Siyasilerin hemen tamamıyla, bazı dernek ve vakıf yöneticilerince benimsenen küçültücü bir piar tarzı…
Bir mahallede, yahut bir semtte ihtiyaç sahibi birisini bulup, “şu kadar yardım yaptık” diyerek, o kanaldan kamuoyuna mesaj veriyorlar…
Çarşaf çarşaf basın bildirileriyle…
Ve de, piksel değeri en yükseğinden kallavi boyutta resimlerle…
Dert dava, bireysel veya kurumsal propaganda…
İlkel bir usul; ama, bir ara, Üniversite dahi yapar olmuştu…
Bu yönteme ilk tepki dönemin ETSO Başkanı Muammer Cindilli’den gelmişti…
“İnsanların onurlarının dünyevi karşılığı yoktur” diyerek…
Öyledir…
Ekmek, şu veya bu şekilde, az yahut çok bulunur…
Açlıktan ölen de yok…
Ancak, onur denen yüksek değer öyle değil…
Dahası, onuru, gururu bir defa yara alanın, hayatının sonraki bölümünü “asalak” vari idamesi söz konusu olacaktır ki…
Bütün bir toplum…
Üstelik uzun yıllar etkileniyor bu durumdan…
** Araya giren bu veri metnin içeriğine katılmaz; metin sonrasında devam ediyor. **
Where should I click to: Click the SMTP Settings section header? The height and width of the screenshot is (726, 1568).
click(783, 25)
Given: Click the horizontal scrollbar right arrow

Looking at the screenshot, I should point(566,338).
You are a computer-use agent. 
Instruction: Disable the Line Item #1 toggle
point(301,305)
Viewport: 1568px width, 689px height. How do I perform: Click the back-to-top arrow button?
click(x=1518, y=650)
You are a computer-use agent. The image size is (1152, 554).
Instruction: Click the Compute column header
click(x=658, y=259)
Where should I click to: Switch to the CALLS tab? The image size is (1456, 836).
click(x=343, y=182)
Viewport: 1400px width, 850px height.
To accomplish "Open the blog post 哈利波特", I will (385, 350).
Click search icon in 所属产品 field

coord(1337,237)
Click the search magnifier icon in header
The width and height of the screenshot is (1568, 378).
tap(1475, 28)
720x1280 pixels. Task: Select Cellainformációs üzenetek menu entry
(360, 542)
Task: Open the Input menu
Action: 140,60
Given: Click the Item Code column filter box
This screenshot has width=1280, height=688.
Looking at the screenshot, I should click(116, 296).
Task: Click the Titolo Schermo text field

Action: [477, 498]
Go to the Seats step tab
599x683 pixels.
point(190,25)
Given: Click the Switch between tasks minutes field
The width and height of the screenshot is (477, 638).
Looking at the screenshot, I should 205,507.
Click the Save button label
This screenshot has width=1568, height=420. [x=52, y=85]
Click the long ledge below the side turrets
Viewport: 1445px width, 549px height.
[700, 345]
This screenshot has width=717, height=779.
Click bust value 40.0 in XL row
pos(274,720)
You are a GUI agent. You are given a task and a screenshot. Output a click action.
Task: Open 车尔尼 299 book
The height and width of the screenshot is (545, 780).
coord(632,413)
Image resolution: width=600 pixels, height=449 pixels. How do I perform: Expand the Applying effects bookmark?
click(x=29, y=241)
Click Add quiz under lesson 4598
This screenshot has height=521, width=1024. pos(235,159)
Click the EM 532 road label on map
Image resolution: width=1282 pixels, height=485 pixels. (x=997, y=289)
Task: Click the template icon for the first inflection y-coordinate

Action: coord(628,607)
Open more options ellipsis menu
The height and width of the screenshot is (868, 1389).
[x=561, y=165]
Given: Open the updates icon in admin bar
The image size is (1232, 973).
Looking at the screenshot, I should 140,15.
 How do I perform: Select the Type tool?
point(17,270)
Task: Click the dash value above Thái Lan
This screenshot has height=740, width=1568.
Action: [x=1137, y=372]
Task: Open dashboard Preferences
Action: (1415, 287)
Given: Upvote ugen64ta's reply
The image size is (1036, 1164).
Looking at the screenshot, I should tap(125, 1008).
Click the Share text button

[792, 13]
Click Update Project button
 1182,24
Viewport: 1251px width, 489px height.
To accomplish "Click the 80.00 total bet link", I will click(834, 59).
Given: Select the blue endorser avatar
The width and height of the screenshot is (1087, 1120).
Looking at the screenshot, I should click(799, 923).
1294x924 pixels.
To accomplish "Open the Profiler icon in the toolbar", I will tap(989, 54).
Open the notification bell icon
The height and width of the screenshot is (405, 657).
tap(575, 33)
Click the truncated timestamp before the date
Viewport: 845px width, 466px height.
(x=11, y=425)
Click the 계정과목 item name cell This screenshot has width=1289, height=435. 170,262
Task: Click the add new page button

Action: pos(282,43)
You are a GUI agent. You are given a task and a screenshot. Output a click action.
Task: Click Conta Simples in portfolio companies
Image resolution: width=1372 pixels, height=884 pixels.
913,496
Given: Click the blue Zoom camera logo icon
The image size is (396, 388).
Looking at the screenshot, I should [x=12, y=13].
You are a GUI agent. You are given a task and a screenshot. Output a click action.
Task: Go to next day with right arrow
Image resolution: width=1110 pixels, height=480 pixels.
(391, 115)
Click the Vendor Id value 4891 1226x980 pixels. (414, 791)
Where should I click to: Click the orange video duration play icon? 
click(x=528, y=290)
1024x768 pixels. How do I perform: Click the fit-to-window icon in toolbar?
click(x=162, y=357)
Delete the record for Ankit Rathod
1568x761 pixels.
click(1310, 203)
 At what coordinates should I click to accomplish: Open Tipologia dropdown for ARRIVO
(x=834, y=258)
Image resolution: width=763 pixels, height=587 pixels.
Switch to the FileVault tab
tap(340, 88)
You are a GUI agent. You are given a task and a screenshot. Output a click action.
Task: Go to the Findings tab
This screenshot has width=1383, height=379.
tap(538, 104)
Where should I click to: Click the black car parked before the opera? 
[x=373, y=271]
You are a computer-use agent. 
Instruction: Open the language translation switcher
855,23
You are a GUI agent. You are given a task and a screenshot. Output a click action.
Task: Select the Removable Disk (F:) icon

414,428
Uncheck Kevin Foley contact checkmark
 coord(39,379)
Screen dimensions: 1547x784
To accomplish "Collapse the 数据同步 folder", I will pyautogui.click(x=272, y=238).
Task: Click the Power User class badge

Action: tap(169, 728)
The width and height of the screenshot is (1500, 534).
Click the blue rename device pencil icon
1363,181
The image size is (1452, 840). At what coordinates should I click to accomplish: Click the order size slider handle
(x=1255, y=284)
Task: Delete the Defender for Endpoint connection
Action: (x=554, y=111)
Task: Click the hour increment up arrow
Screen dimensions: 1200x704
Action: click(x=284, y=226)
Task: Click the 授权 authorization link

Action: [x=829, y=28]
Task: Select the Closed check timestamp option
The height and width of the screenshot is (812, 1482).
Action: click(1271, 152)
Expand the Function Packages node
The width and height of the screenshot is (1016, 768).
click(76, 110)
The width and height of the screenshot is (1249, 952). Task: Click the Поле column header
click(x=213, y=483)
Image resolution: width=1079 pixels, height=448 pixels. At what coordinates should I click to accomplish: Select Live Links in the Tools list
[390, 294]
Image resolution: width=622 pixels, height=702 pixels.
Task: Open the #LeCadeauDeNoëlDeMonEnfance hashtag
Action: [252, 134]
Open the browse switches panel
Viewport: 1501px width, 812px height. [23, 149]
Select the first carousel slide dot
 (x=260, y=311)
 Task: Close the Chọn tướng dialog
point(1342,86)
Camii önlerinde rastladığımız genç yaştakilerin onlarcası bu kabilden insanlar…
Elbet, ihtiyaç sahibine yardımcı olunmalı…
Ancak “töre”li bir biçimde…
İnancımızın bize öğrettiği gibi…
Sağ elin verdiğini sol elin görmeyeceği kıvamda…
Yani, insan gibi…
Aksi halde…
Yardım yapıyoruz resimlerinin yansıması çok yaman olur…
Büyükler boşa dememişler…
Fukara kalbine her kim dokuna,
Dokuna sinesi Allah okuna.
Dokunur vallah!
Billah…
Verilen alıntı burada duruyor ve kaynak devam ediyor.